- Tasks
1. Answer these questions about the passage on the bronze horse-harness.
(a) How many holes do the cheek-pieces have, and what shape is the middle hole?
(b) Which Late Bronze Age settlement in southern Central Asia has yielded cheek-pieces of a similar type?
(c) In what style are the appliqués made?
2. Reproduce the passage on the bronze horse-harness from "1, 2, 7 the" up to and including "the horse-harness panoply.".

- Selected extract
___
Horse-harness is represented in the grave by various cast-bronze artifacts: a single-jointed bit (Figures 2.6, 4.7); a pair of cheek-pieces (Figures 2.5, 4.1 & 2); strap crossings (Figures 2.9, 4.3-6); a rein-ring from a halter or 'chembur' (Figures 2.8, 4.10), a belt plate (Figures 2.11, 5.1-8), a crescent-shaped bridle frontlet appliqué (Figures 2.7, 4.8). Typologically, such horse harness dates to the same period as the arrow-heads: bits with stirrup-shaped terminal loops seem to have appeared in the Asian steppes in the 8th century ВС and continued in existence during the 7th-6th centuries (K. Akishev & A. Akishev 1978). Our bit, with its semi-square finial and mouth piece roughened with double rows of small bosses undoubtedly belongs to the early stage. The same can be said of the cheek-pieces. They have three holes and mushroom-shaped terminals (in imitation of bone ones), the middle hole is rhombic. Cheek-pieces of similar type are known from the Late Bronze Age settlement of Dalverzin in southern Central Asia (Zadneprovsky 1962), in burials in the Caucasus (Aslanov et al. 1959; lesson 1965), and in the Sialk В necropolis, in Iran (Ghirshman 1939); they cannot be dated later than the 7th century ВС.

Figure 4. Sakar-Chaga 6: Grave-pit 23. Bronze horse-harness:

1, 2, 7 the bit and cheek-pieces; 3-6 strap crossings; 8 crescent-shaped bridle frontlet; 9 belt plate; 10 rein-ring from a halter or 'chembur'.

Outstanding in the assemblage are appliqués made in the traditional Scythian and Siberian animal style (Figure 5). All of them are of cast bronze and are part of the horse-harness panoply.
___
[Dataset rows]
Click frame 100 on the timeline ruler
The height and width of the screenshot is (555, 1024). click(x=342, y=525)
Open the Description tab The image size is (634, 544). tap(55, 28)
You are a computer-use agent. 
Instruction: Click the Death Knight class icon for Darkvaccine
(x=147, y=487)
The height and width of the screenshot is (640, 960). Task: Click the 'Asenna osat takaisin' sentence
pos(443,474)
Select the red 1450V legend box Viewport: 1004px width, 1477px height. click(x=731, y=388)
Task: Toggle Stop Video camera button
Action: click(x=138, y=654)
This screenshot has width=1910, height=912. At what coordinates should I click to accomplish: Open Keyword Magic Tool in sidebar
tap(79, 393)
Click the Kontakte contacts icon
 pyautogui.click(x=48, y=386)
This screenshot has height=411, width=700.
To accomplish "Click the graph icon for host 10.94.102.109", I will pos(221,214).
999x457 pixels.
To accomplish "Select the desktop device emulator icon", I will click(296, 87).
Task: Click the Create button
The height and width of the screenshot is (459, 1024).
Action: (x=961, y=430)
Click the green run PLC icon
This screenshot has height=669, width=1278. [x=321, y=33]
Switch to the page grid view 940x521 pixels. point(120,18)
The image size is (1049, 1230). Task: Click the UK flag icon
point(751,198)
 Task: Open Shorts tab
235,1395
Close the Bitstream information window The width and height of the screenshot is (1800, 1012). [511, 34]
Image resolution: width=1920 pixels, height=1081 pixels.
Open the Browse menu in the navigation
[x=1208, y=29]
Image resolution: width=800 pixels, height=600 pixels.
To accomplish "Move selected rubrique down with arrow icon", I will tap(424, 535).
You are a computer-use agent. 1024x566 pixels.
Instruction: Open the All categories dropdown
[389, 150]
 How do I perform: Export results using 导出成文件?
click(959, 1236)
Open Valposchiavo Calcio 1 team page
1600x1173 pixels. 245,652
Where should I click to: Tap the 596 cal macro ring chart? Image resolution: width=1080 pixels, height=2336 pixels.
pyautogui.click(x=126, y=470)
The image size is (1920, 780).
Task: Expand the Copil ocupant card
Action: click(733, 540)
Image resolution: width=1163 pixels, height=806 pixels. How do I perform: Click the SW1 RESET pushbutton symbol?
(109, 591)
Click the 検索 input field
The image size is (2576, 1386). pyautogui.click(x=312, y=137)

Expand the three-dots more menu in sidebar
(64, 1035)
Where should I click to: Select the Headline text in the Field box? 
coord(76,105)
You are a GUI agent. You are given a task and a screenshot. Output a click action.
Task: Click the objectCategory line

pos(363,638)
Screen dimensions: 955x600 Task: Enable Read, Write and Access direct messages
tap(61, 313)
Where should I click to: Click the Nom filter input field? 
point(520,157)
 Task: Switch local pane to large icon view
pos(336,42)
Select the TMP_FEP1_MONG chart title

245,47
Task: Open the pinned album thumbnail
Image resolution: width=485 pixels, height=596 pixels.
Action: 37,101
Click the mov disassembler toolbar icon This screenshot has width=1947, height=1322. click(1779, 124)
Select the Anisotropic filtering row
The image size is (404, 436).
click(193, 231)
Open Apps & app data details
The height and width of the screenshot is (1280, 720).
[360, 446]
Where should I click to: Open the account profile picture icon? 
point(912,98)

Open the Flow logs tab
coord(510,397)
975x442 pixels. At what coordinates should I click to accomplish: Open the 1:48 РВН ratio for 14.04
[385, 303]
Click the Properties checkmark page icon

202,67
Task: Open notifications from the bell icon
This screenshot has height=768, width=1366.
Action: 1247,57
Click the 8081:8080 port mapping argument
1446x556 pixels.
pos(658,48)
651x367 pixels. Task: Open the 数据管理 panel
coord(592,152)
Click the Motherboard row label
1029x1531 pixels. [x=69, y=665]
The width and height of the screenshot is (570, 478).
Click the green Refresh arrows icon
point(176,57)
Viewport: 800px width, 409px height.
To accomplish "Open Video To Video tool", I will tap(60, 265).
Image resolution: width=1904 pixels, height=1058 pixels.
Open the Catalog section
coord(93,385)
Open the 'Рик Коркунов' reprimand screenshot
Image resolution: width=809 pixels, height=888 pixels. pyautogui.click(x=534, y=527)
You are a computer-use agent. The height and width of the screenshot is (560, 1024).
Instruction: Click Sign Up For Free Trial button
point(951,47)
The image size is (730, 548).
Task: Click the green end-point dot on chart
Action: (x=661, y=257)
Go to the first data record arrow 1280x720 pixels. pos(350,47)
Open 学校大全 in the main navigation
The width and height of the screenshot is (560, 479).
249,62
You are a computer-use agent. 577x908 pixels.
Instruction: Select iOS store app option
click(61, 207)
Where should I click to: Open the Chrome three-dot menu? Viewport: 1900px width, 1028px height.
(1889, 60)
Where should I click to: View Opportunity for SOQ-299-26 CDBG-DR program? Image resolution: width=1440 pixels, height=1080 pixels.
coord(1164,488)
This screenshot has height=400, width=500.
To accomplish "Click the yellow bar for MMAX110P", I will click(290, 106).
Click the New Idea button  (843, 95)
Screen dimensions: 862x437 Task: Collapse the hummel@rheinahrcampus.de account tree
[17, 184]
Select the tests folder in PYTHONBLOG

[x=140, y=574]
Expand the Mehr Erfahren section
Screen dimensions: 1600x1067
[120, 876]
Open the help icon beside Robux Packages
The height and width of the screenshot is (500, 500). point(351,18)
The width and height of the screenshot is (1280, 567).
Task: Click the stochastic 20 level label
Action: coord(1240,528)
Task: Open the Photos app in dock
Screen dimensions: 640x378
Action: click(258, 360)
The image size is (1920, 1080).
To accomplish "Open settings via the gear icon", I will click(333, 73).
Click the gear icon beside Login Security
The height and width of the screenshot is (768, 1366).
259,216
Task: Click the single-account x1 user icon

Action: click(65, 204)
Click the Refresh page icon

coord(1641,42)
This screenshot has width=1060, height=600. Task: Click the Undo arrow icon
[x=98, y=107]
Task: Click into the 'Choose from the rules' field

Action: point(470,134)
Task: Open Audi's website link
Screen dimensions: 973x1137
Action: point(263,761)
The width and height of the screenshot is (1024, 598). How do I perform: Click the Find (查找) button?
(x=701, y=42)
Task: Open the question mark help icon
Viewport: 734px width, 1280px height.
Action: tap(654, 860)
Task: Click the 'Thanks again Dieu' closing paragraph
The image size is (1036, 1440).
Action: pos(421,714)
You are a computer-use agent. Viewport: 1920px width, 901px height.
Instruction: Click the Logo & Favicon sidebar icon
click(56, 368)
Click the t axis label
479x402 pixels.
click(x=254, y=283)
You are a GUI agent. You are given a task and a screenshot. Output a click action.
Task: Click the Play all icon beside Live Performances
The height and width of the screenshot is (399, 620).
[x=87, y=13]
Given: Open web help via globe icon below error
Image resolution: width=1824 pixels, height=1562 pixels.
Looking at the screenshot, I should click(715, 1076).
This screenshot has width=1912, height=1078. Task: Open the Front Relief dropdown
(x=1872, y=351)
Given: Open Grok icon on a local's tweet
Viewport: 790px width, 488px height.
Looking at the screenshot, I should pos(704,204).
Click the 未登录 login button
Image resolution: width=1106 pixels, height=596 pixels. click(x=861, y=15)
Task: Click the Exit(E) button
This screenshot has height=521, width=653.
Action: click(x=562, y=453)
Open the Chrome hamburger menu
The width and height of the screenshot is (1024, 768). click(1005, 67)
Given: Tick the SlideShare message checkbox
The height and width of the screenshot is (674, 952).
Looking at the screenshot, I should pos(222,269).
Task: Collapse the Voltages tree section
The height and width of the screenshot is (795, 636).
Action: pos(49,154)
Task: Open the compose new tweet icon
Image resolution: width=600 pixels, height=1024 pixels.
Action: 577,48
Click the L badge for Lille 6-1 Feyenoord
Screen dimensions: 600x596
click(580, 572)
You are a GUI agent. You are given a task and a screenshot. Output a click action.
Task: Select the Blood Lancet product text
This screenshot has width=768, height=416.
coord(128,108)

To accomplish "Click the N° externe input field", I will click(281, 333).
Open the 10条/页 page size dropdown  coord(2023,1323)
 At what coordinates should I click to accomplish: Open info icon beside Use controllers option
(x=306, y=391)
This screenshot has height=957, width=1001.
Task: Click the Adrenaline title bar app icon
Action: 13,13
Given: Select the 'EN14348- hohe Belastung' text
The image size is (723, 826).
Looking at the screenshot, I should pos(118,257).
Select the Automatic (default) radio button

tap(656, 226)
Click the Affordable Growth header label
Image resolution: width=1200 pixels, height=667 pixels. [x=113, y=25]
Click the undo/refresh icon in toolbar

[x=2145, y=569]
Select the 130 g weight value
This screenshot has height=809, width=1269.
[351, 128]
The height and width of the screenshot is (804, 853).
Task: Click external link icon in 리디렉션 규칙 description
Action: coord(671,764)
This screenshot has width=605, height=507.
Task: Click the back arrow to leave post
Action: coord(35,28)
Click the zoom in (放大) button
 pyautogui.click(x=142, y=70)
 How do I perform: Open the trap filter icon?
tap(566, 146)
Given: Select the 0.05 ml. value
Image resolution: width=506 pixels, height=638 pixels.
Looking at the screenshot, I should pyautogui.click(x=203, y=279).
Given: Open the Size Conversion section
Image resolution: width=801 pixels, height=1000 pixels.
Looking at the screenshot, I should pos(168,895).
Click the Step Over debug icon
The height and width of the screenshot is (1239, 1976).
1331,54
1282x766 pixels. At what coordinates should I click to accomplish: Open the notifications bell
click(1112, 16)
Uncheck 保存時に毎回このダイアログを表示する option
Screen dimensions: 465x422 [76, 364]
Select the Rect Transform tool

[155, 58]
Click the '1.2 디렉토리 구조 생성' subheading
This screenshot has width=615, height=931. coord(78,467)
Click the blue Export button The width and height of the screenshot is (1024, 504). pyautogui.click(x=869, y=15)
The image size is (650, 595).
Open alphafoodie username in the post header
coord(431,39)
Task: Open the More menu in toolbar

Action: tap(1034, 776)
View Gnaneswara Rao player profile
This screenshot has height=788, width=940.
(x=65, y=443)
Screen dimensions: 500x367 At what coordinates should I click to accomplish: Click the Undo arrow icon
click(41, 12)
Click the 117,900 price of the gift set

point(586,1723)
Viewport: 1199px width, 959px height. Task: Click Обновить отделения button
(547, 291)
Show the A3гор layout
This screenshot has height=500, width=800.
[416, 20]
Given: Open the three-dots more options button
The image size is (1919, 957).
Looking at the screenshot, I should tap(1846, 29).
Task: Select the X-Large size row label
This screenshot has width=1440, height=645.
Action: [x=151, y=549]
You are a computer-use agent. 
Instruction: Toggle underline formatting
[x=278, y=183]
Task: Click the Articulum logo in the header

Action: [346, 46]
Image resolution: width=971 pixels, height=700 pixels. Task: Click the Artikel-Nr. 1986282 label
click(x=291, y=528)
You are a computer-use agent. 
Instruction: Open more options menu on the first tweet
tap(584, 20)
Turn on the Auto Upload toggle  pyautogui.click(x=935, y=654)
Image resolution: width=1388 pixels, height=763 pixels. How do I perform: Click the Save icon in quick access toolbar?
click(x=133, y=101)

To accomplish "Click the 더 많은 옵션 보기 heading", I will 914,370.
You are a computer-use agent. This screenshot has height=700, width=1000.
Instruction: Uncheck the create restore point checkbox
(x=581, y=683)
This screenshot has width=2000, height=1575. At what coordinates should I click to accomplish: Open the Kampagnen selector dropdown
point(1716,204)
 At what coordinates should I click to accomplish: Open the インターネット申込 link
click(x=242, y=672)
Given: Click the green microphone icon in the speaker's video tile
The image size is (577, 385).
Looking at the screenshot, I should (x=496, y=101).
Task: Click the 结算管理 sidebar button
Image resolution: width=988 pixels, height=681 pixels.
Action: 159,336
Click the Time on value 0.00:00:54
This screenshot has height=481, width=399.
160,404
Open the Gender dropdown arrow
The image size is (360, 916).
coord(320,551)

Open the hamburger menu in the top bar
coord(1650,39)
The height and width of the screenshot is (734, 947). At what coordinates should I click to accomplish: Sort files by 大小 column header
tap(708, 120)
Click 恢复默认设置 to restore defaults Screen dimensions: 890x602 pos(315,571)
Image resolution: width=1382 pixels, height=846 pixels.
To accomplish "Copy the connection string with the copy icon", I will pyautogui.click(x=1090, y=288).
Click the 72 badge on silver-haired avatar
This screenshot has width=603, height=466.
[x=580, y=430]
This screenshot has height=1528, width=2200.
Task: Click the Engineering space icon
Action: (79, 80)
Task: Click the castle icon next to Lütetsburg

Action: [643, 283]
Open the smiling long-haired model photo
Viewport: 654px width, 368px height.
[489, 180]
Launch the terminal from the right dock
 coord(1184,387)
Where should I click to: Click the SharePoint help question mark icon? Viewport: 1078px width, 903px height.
___
- The answers
1.
(a) Three holes; the middle hole is rhombic.
(b) Dalverzin.
(c) The traditional Scythian and Siberian animal style.

2.
1, 2, 7 the bit and cheek-pieces; 3-6 strap crossings; 8 crescent-shaped bridle frontlet; 9 belt plate; 10 rein-ring from a halter or 'chembur'.

Outstanding in the assemblage are appliqués made in the traditional Scythian and Siberian animal style (Figure 5). All of them are of cast bronze and are part of the horse-harness panoply.